Early Warning Signs
Signs for people who are at risk of suicide:
- They may show signs of feeling overwhelmed, helpless or hopeless
- They may start to talk of how they have nothing to live for or a desire not to go on living, or to put an end to their suffering
- Preoccupied with death and dying
- Some may start to put their affairs in order, giving away possessions
- Some may start saying “Goodbye” to family and friends and making amends for previous arguments
- Sudden or unexplained changes in their appearance or behaviour
- Changes in sleeping and or a reduced appetite
- Only a vague interest in self, school, friends and appearance
- Make excuses or exclude themselves from making plans for the future, not agreeing to holiday, party or Christmas plans
- Withdraw into themselves from hobbies and activities
However not everyone at risk of suicide will show any of the above warning signs, some people who die by suicide appear to have given no indication of distress.
Suicide is of course a highly emotive and sensitive subject and there is currently little evidence as to why people choose to take their own lives, although there are a number of factors that are linked to increasing the risk such as anxiety, acute stress, depression, isolation, alcohol, drugs.
Regardless of why, if you suspect someone may be at risk of suicide you need to ask them direct questions to assess the risk, such as “ Are you thinking about suicide?” or “Are you thinking of killing yourself?” By asking them a direct question you give them the permission to speak to you about their thoughts and enabling them to share what plans they may have in place.
There are many myths surrounding suicide, such as if you talk about suicide this will plant the idea of suicide into children and young people’s heads, that young people who talk openly about suicidal thoughts aren’t serious, they’re just attention-seeking. And only professionals can help people who are suicidal; thoughts like these are the reason why death by suicide is still an issue as this only reinforces the stigma that surrounds the issue and is a massive barrier to suicide prevention.
How can you help?
- Assess the risk
- Make sure the young person is not left alone; if the risk is high you will need to arrange with others to ensure that they are never left alone while they are getting through the immediate crisis
- Try to remain calm
- Ask the child how they are feeling and directly ask if they are feeling suicidal
- Actively show the young person that you are listening to them
- Take what they are saying to you very seriously
- Never be judgemental. What they are feeling is real
- Let the person know that you want to help
- If they’re consuming alcohol or drug, try to discourage them from consuming anymore and remove these when able
- Try to ensure that the person doesn’t have access to some means of taking their own life
- Seek professional advice as soon as possible
Certain factors may increase the risk of suicide, including:
Existing Plan – Does your child have a plan in place, do they have the means to do it? Are there others involved in this planning? Is this a group suicide pact?
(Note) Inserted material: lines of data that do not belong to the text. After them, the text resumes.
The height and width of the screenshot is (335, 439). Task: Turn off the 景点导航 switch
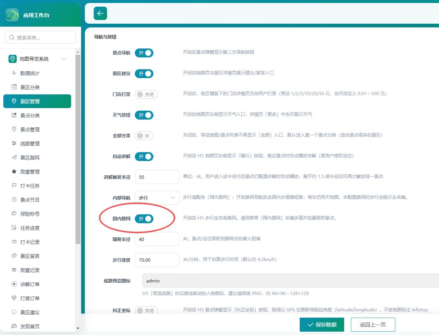click(144, 53)
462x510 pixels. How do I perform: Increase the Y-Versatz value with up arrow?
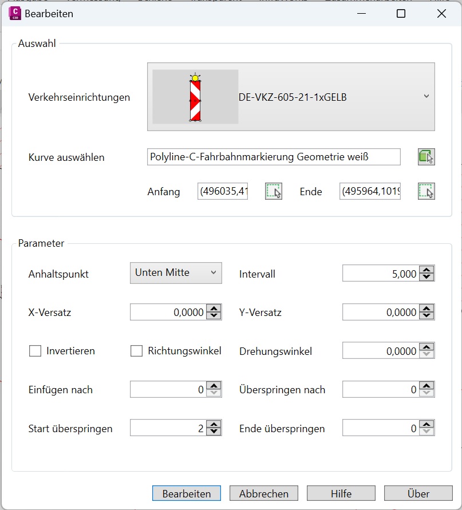pos(427,309)

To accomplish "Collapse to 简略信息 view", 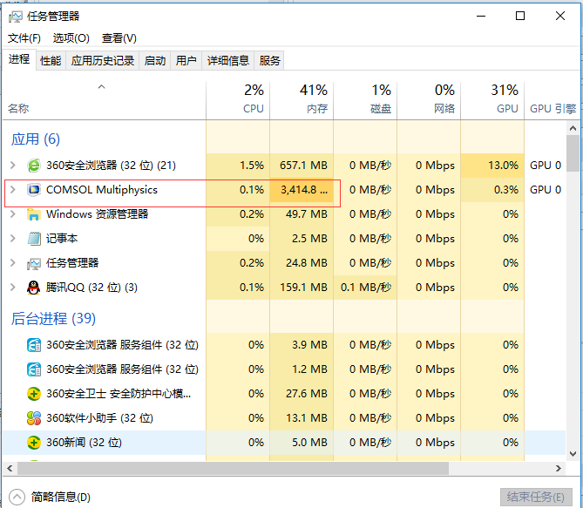I will click(52, 497).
Previous Knowledge – Has your child previously attempted to kill themselves? Are there friends who have died by suicide? It is key that anyone who has previously attempted suicide is at a much greater risk of repeating suicidal behaviours, even more so if someone significant in their life like a Father, Mother, Brother, Sister etc. has ended their lives by suicide.
Gender – Males are more likely to die by suicide while females are more likely to attempt suicide
Alcohol or substance misuse – This is an increasing factor in a significant number of suicides
Age – Additionally, certain age groups would be considered as being at a higher risk of suicide than others, such as young people. However within Northern Ireland the registered number of suicides in 2015 indicated that people of all ages are at risk
Mental Ill Health – Children and adults with depression, anxiety or acute stress or with psychotic symptoms are generally at a greater risk of suicide
Social Isolation – The risk of suicide is increased when children are in an isolated setting with limited social support and networks
Physical Ill Health – Living with a chronic illness or with an injury can impact and add to the risk of suicide
Statistics for Death by Suicide in NI
According to information published by the Northern Ireland Statistics and Research Agency (NISRA) six people commit suicide every week in Northern Ireland, according to research reported by The Detail, an investigative news website, was that in 2014 almost as many people had died from suicide in Northern Ireland since the signing of the Good Friday Agreement as were killed during the entire Troubles.
There have been 7,697 people who have died by suicide since 1970
Despite more than £7m being spent on suicide prevention in the province every year, the deaths of 318 people last year were registered as suicides.
That was the highest annual figure since records began in 1970 and also a 19% increase on the number recorded the previous year.
Of the suicide deaths registered in 2015, 243 (77%) were male, and 73 were female.
One hundred and thirty-two of the deaths involved people aged between 15 and 34, while five were aged 75 or older.
The issue was most stark in the capital, with 93 people taking their own lives in the Belfast Health Trust area – almost a third of the 2015 total.
These shocking figures are compiled by using data from the Northern Ireland Statistics and Research Agency and also from the Registrar General’s quarterly reports.
There are many factors that contribute to death by suicide such as Mental health problems, alcohol and substance misuse, feeling desperate, helpless or without hope.